Second, senators would need only inquire about a few clauses for all sides to learn a great deal about a nominee’s approach to constitutional interpretation. Consider the Second Amendment. Does a nominee rely on its original meaning (and aware of controversies about its meaning) or does the nominee think its meaning evolves or has been superceded by modern developments? Is its meaning one of general principle or is it historically limited to particular practices in effect at the time of its enactment? Does the existence of an individual to right to keep and bear arms preclude all reasonable regulations? Does it apply to the states? Why or why not? Answers to these questions are likely to cohere with how a nominee evaluates other clauses.

Because there is so little Supreme Court case law about the Second Amendment, questions about this clause would tell us little about a nominee’s stance towards precedent, which I think makes this topic all the more appealing. A candidate’s view of the proper role of precedent could be gleaned by asking about other clauses. Of course, examining the meaning of the Second Amendment would be more abstract than asking whether a ban on so-called assault weapons was constitutional. But that is its principal advantage.

Asking for untutored opinions about even canonical cases is worse than misleading; it undercuts the proper humility we want nominees to bring to judging. Particular applications of constitutional clauses are highly fact dependent and real justices inevitably rely on the advocates before them to reach a considered judgment. Unless Post and Siegel expect nominees to study all the pleadings in canonical cases, nominees will lack the crucial information on which judges do and should rely, which is yet another reason why their approach is impractical and potentially inaccurate. But all nominees should bring to the Court their prior understanding of the meaning of the clauses they are pledged to uphold, subject of course to revisions in their views of constitutional meaning resulting from arguments by advocates before them. Even if asking about clauses will not always get Post and Siegel all they want to know about a candidate’s constitutional philosophy, it would get what they need.

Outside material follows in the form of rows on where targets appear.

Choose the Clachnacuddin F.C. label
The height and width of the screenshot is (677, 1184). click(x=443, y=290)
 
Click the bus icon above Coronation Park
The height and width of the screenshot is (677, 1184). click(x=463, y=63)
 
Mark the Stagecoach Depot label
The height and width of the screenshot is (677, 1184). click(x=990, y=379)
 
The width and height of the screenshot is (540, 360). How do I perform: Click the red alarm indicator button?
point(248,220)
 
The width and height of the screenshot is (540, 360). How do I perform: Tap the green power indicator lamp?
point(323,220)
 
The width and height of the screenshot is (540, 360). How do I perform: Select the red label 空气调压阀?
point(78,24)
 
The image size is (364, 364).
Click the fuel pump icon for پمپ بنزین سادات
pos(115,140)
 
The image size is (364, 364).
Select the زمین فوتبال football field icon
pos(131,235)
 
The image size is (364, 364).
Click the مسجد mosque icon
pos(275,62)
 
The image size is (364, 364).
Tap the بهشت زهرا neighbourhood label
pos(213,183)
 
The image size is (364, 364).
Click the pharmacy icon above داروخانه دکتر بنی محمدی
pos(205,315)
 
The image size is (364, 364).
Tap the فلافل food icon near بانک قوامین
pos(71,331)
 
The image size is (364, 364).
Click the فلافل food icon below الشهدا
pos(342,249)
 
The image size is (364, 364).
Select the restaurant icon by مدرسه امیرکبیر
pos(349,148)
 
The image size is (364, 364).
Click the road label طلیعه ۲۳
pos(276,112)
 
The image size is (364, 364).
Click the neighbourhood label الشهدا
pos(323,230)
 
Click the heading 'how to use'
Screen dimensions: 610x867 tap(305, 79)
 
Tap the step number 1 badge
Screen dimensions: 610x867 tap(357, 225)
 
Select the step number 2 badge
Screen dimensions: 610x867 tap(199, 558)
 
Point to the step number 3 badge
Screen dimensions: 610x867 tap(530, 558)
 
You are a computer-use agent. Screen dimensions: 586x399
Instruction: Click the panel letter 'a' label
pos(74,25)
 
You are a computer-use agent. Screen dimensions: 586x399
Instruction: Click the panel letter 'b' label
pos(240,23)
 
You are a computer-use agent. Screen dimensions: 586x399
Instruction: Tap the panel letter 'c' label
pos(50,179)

Let me briefly consider two likely rejoinders. Would not observers be able to extrapolate some particular results from opinions of clauses? If applying meaning to facts yields results, as it should, the answer has to be yes. Then why not ask about results directly? Because doing so will be a much more factually complex inquiry than is reasonably expected of nominees (or of senators for that matter) and is likely to feed an explicitly results-oriented constitutional philosophy. It would also tend to bind nominees to future decisions to a greater degree than a clause-bound examination. On the other hand, the fact that one can extrapolate some results from an inquiry into particular clauses would permit those who are results-oriented in their approach to the Constitution to use a clause-bound method to gain the information they value and to make their results-oriented objections without, however, unduly privileging their method above all others.

Would not an inquiry into the meaning of clauses also privilege the status quo by holding nominees to the current interpretation of clauses? To some extent it would, but this is because the positive law of the Constitution leaves judicial selection to the President and confirmation to the Senate, and both are sensitive to majority opinion. So again, it is a matter of degree. Exploring the more abstract meaning of clauses would allow more room for justices to admit, after assuming the bench, that current case law is mistaken in some respect than would a confirmation-hearing catechism of the canon. A evidenced by the questioning of Robert Bork about the Ninth Amendment, I also think that a discussion of the meaning of clauses in the abstract would better enlighten the public on what all agree is relevant to judicial decisions: the meaning of the Constitution itself.

Randy E. Barnett is Austin B. Fletcher Professor at the Boston University School of Law Professor Barnett is the author of Restoring the Lost Constitution: The Presumption of Liberty (2004).